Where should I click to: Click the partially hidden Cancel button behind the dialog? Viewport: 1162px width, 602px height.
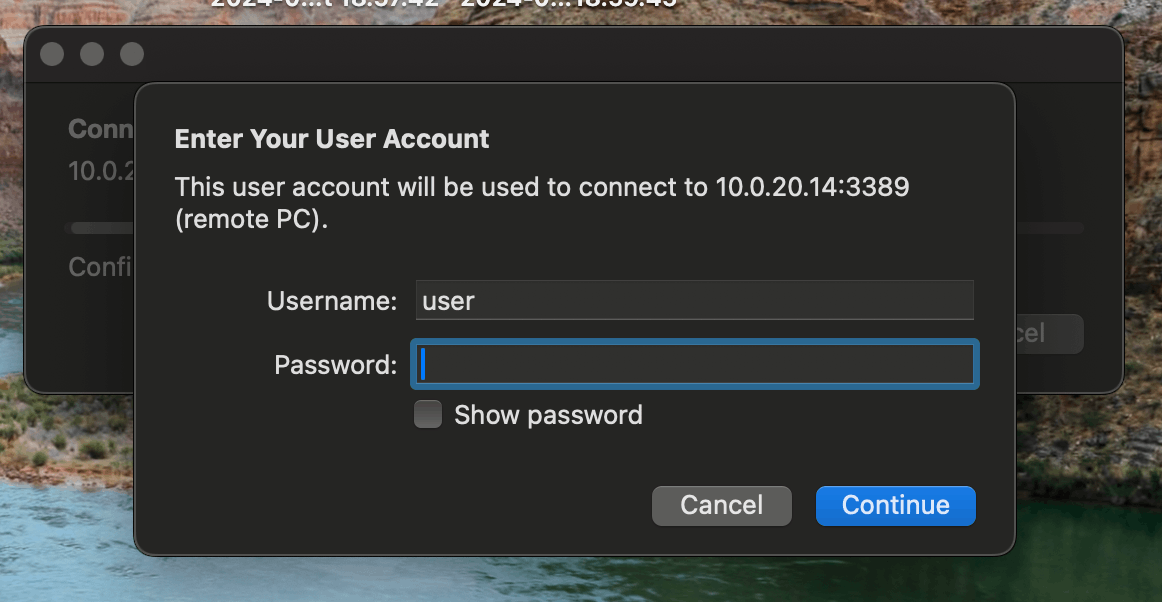(1049, 334)
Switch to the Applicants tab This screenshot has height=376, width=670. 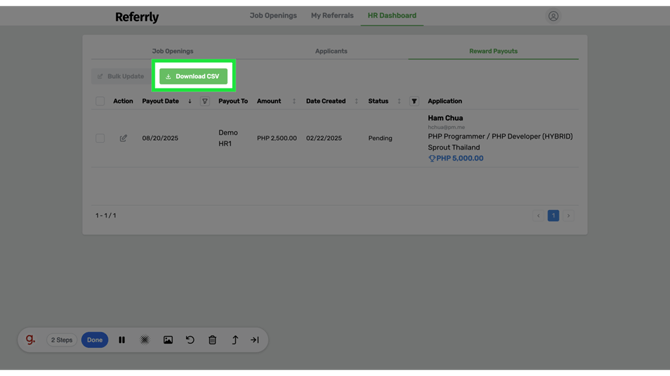click(331, 51)
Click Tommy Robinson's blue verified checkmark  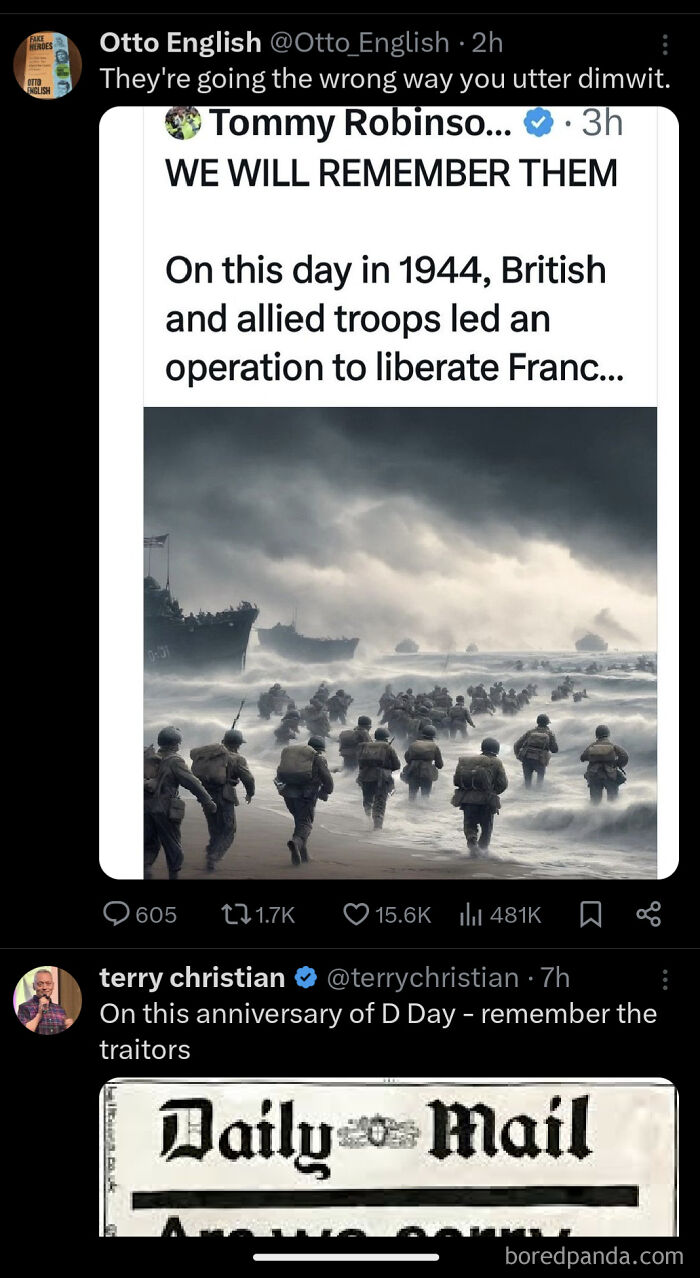[536, 122]
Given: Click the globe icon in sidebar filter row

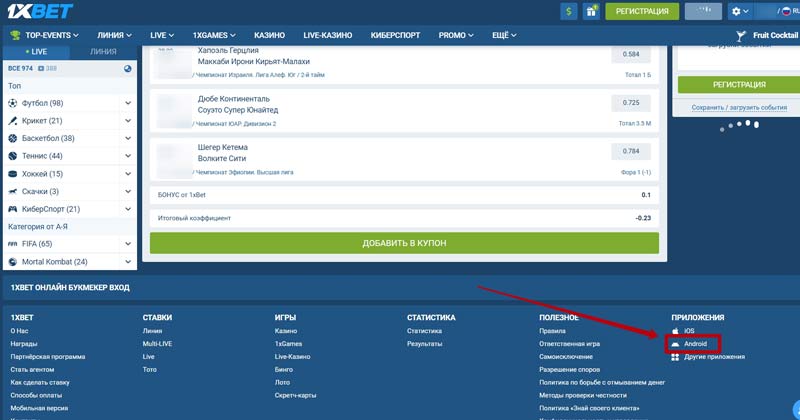Looking at the screenshot, I should (x=127, y=68).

WHAT IS REQUIRED:
Each line from the one containing "Given: Click the" to the final line of the data must be printed exactly, both included, with nothing else and no pictures.

EXERCISE ANSWER:
Given: Click the globe icon in sidebar filter row

Looking at the screenshot, I should (x=127, y=68).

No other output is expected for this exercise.